Le immagini che mi trasmette la guerra in Ucraina sono: 1) La distruzione del gasdotto North Stream che colpisce la Germania ‘colpevole’ di nutrire la sua industria con l’energia a buon prezzo fornita dalla Russia e divenuto l’unico Paese con una bilancia commerciale in attivo poi in pareggio con la Cina. E assieme alla Germania, colpisce l’Europa protesa anch’essa su una nuova Via della Seta verso l’Asia. Quindi, la Germania ‘motore’ dell’Unione europea; la Russia con le sue riserve energetiche e la sua forza nucleare; la Cina, nuova rivale planetaria dell’America, con la sua manifattura, le sue Terre Rare acquisite in giro per il pianeta, il suo enorme potenziale mercato e che accompagna l’espansionismo commerciale con quello strategico. 2) L’altra immagine, quella della Russia respinta e osteggiata dopo essersi faticosamente riunita all’Occidente democratico e liberale. Un ritorno alla “casa comune europea” avvenuto inaspettatamente, a cavallo degli anni Novanta del secolo scorso, a neppure dieci anni dalla massima espansione dell’influenza sovietica (dall’Afghanistan invaso e con due Partiti comunisti, al Nicaragua di Daniel Ortega).

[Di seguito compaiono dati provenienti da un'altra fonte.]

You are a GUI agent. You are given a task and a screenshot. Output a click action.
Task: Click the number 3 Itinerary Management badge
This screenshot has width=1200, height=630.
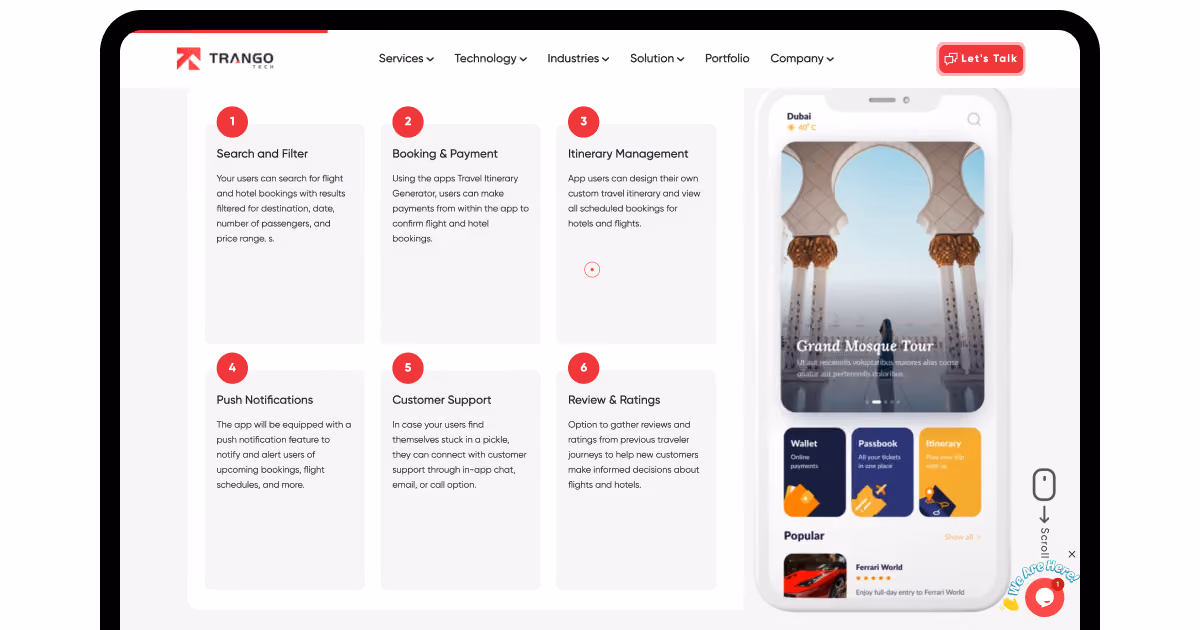(x=584, y=122)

E avvenuto prodigiosamente perché in modo pacifico e al prezzo della rinuncia alle “fasce di sicurezza” costituite dal Patto di Varsavia nell’Europa dell’est e, ai confini asiatici e meridionali, dall’intero Centro Asia costato secoli di guerra e di sangue. Il conflitto in Ucraina ha segnato il completamento del progressivo respingimento dal Vecchio Continente della nuova Federazione russa, che offriva all’Europa garanzia di forniture energetiche a buon prezzo e prospettive di sicurezza perché superpotenza nucleare.

Una tesi parecchio accreditata è che il timore che le sponde dell’Atlantico potessero allontanarsi si sia sommato al progetto di smembramento dell’impero russo nutrito dai cosiddetti intellettuali “neo-conservatori”, i quali hanno influenzato le amministrazioni Usa successive a quella di George Bush senior: da Bill Clinton a Bush jr, a Barak Obama e a Joe Biden... Vedremo Trump e i suoi altalenanti ultimatum. Una Russia ch’era stata lasciata sola a rifondare le istituzioni (le prime democratiche della sua storia), le strutture dello Stato, le infrastrutture dell’immensa Federazione; sola a combattere le forze separatiste; ingannata sull’adesione, sui confini e sul ruolo e della Nato; scacciata dalla “casa comune europea”; infine gettata nelle braccia di una Cina dallo sviluppato impressionante grazie a una globalizzazione su misura che a torto si presumeva potesse democratizzarla, dimèntichi d‘essere impero millenario etnicamente coeso (etnìa Han) e tenuto ferreamente unito dal centralismo del potere.

Le cause principali del conflitto in Ucraina sono pertanto sintetizzabili: 1) Il timore di Washington per le crescenti nella scia della Germania relazioni commerciali tra i Paesi europei con la Cina e con la stessa Russia fornitrice di energia (significativa la politica del cancelliere Gerhard Schroeder). 2) E iI timore di Mosca per l’allargamento ostile della Nato fino ai confini della Russia attraverso il potenziale inglobamento dell’Ucraina, la cui neutralità è strategicamente irrinunciabile (Ucraina, Bielorussia e Federazione russa costituiscono l’area primaria nella quale s’è diramata la originaria Rus’ di Kiev). Lenin creò la repubblica dell’Ucraina nell’Urss, come sostiene Putin non del tutto a ragione. I leader di Russia, Ucraina e Bielorussa decisero lo scioglimento dell’Urss nel 1991, quando a Mosca sfilavano giovani russi e ucraini assieme, inalberando striscioni con la scritta: “La lunga marcia di settant’anni verso il nulla”.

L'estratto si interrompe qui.